[DESCRIPTION OF THE TASK]:
Your copy of the data below must be exact and must leave out all pictures.

(Stored records)
"""

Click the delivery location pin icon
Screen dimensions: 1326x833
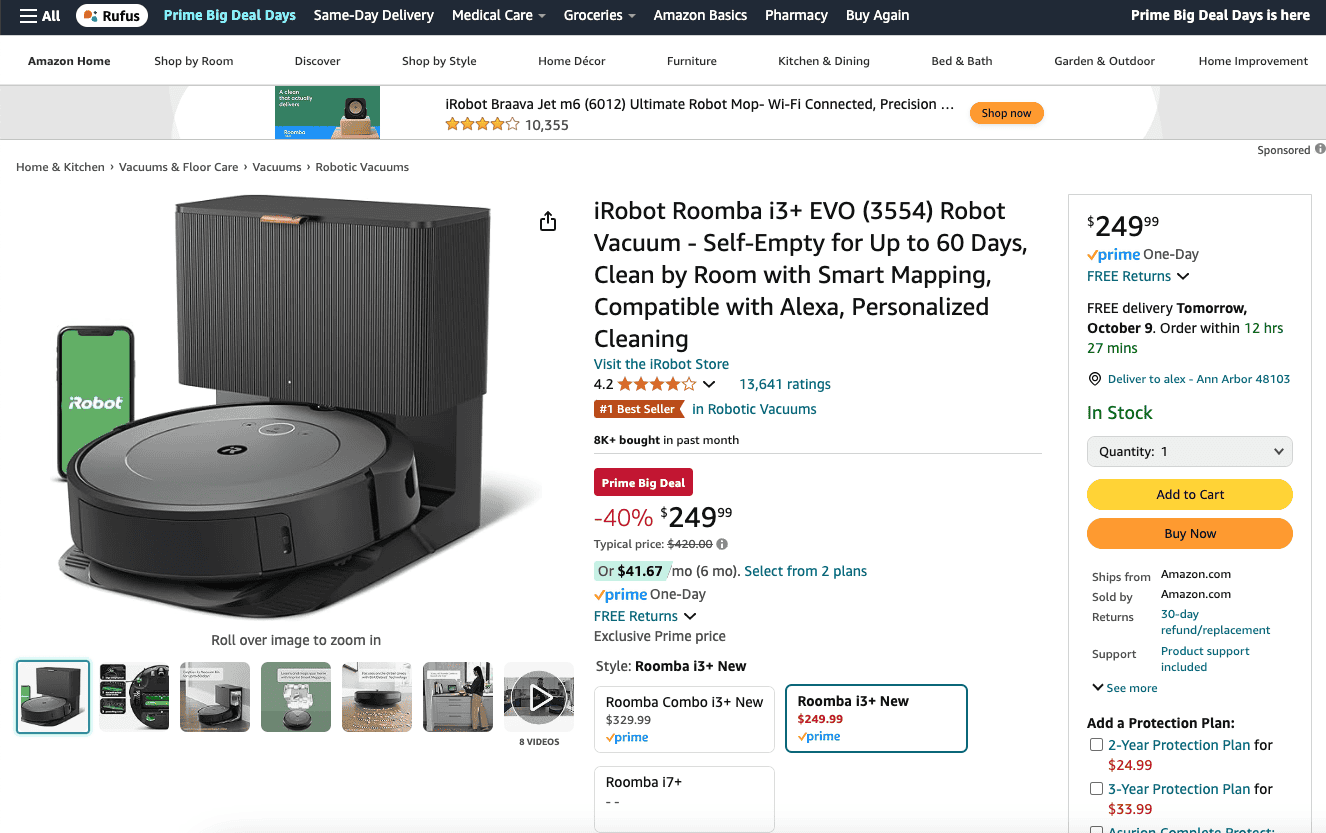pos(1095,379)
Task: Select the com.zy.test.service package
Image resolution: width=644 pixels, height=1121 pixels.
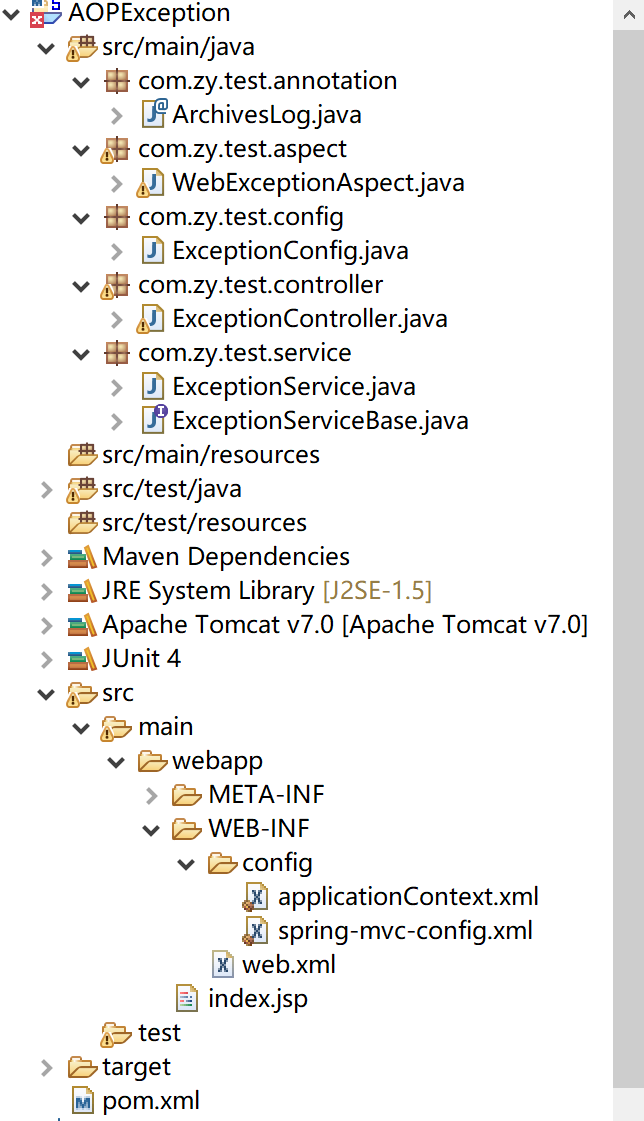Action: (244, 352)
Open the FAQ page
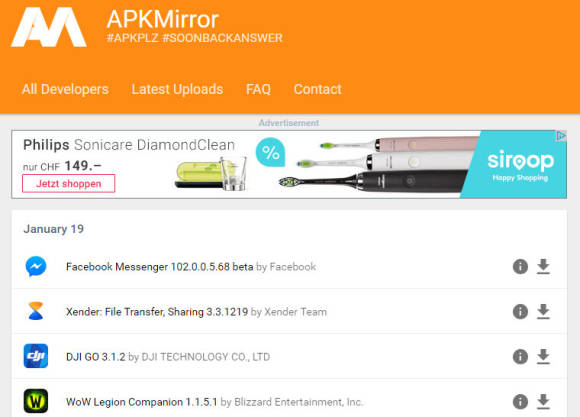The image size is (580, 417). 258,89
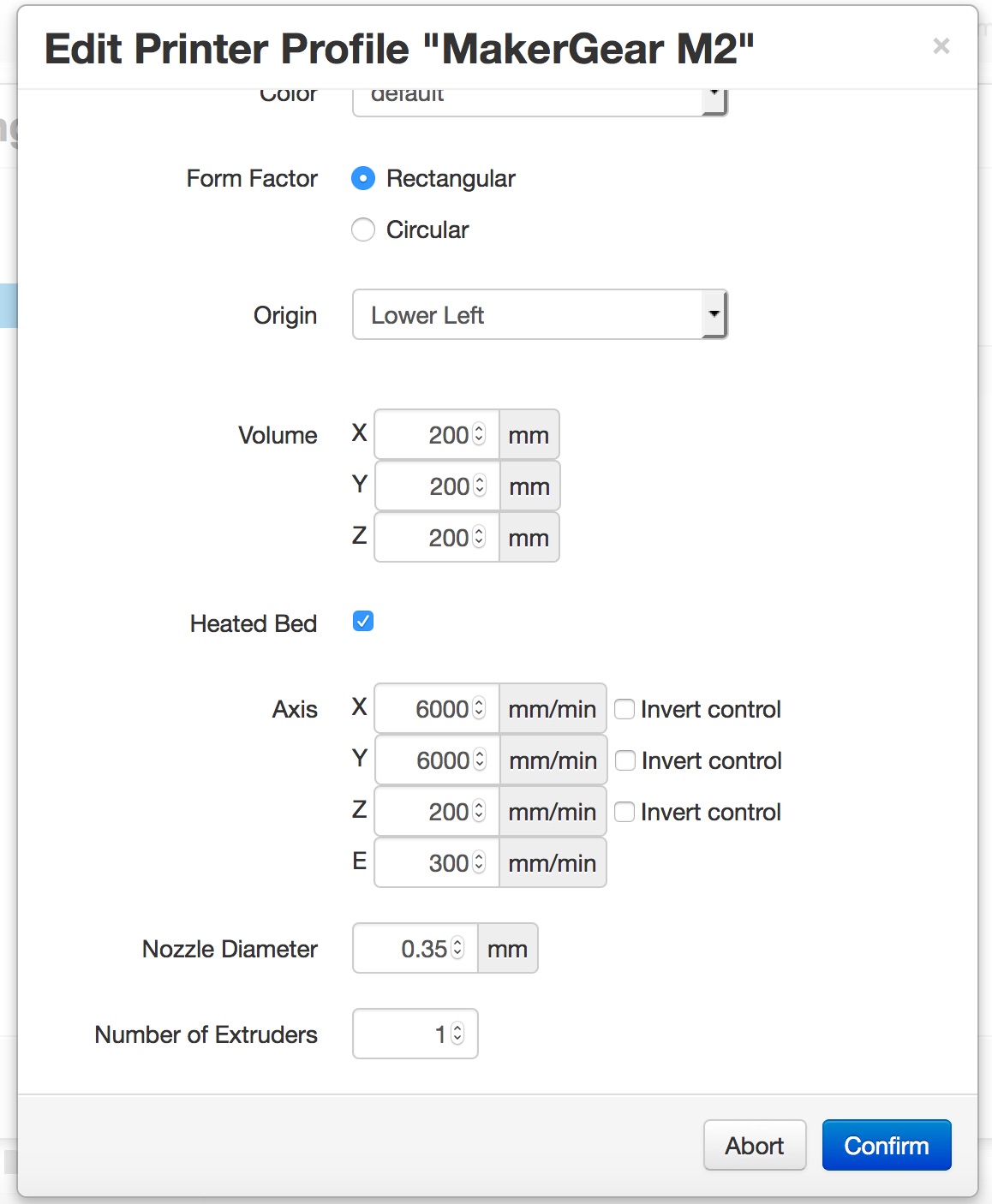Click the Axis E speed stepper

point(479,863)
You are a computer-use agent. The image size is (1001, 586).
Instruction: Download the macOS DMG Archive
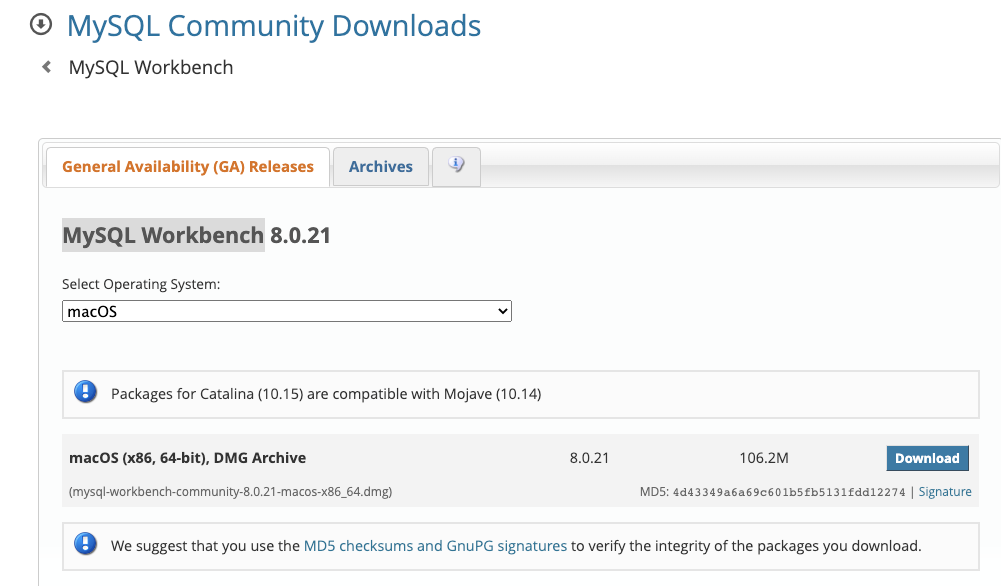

"""

[RESPONSE TO THIS EXERCISE]:
Click the delivery location pin icon
Screen dimensions: 1326x833
pos(1095,379)
Task: Select the com.zy.test.service package
Image resolution: width=644 pixels, height=1121 pixels.
Action: (244, 352)
Open the FAQ page
The image size is (580, 417). 258,89
Click the Axis E speed stepper

point(479,863)
You are a computer-use agent. The image size is (1001, 586).
Instruction: Download the macOS DMG Archive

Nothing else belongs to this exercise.